- [Selected text]
__________________________________________________
In Election 2020 Natives Need Both Options to Vote: By Mail or In Person

“Native American voting rights advocates are cautioning against states moving to mail-in ballots without opportunities for tribal members to vote safely in person.” F. Fonseca, ICT

Photo- News Service

A polling station on the Standing Rock Indian Reservation in Fort Yates, North Dakota in 2016.Credit…Stephanie Keith:Reuters


Excerpt: If voting is made ‘easier’ Indian Country will vote – By Felicia Fonseca, ICT

In a wide-ranging report released Thursday, ‘Obstacles at Every Turn,’ the Native American Rights Fund outlined the challenges that could arise: online registration hampered by spotty or no internet service, ballots delivered to rarely-checked Post Office boxes and turnout curbed by a general reluctance to vote by mail. 

‘We’re all for increased vote by mail,’ said Jacqueline De Leon, a staff attorney with the group and a member of Isleta Pueblo in New Mexico. ‘We’re absolutely against all vote by mail. If there are no in-person opportunities, then Native Americans will be disenfranchised because it will be impossible for some of them to cast a ballot.’

 A few states automatically mail ballots to every eligible voter. Others are drawing up plans to rely more heavily on a mail-in system for this year’s elections amid the coronavirus pandemic and with social distancing guidelines in mind. 

Native Americans are reluctant to embrace the system because of cultural, historical, socioeconomic and language barriers, and past experiences, the report said…Native Americans didn’t become U.S. citizens until 1924, but some states restricted who was entitled to vote up into the 1960s, with laws saying Native Americans who weren’t taxed, who lived on reservations or were enrolled with tribes couldn’t cast a ballot. Southwestern states were the last holdouts…More than one-third of voting-age Native Americans — or 1.2 million people — aren’t registered to cast a ballot, according to the National Congress of American Indians.

‘While advocates have been pushing states to improve access to the polls, they’re also reminding tribal members to register and vote to enact change. The coronavirus pandemic has highlighted inequalities in tribal communities, including access to running water, health care and housing. Those disparities won’t improve without electing people to office who understand them,’ the report said.

As the November elections approach, Native American advocates are pushing states to allow voting early, curbside, and at mobile voting stations to reduce crowding. They also want officials to designate hours for voters who are vulnerable to the coronavirus, enact social distancing and provide protective equipment for poll workers.”
__________________________________________________
- [The data]
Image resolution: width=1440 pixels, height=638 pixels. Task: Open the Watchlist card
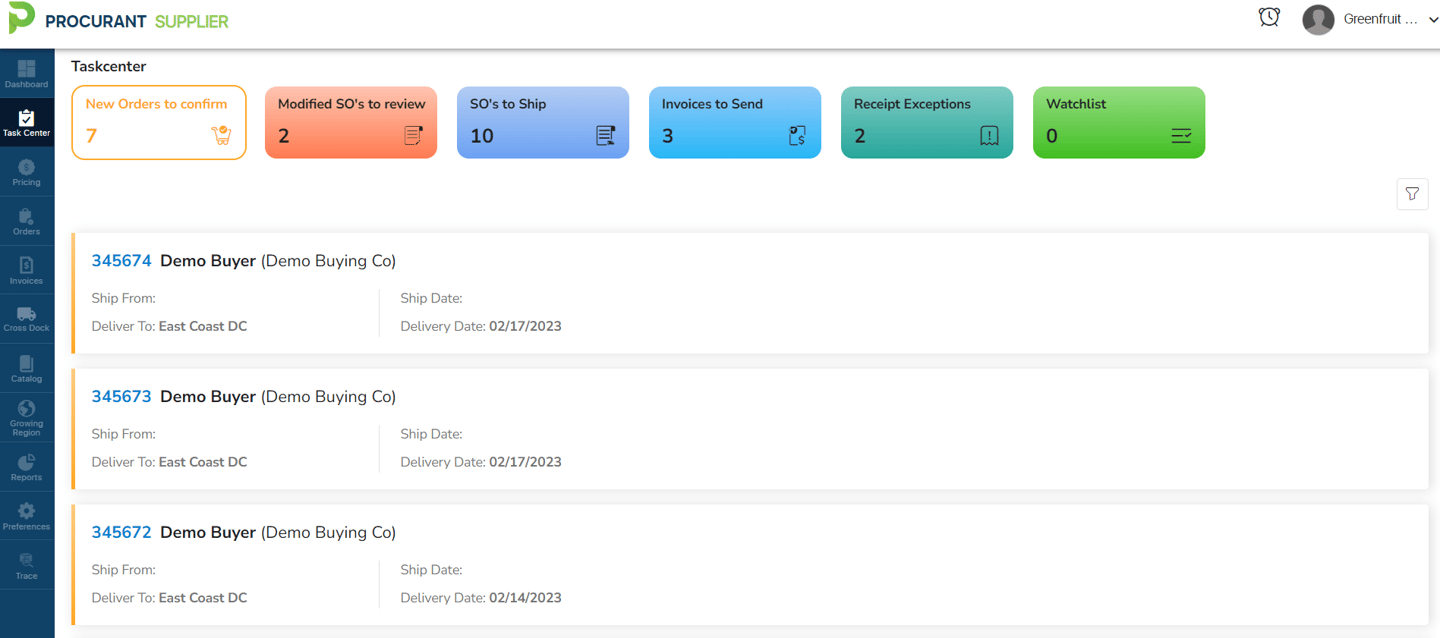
__________________________________________________
- [Required action] Transcribe the article on Native American voting in the 2020 election from "In a wide-ranging" up to and including "guidelines in mind.".

- [Answer section]
In a wide-ranging report released Thursday, ‘Obstacles at Every Turn,’ the Native American Rights Fund outlined the challenges that could arise: online registration hampered by spotty or no internet service, ballots delivered to rarely-checked Post Office boxes and turnout curbed by a general reluctance to vote by mail. 

‘We’re all for increased vote by mail,’ said Jacqueline De Leon, a staff attorney with the group and a member of Isleta Pueblo in New Mexico. ‘We’re absolutely against all vote by mail. If there are no in-person opportunities, then Native Americans will be disenfranchised because it will be impossible for some of them to cast a ballot.’

 A few states automatically mail ballots to every eligible voter. Others are drawing up plans to rely more heavily on a mail-in system for this year’s elections amid the coronavirus pandemic and with social distancing guidelines in mind.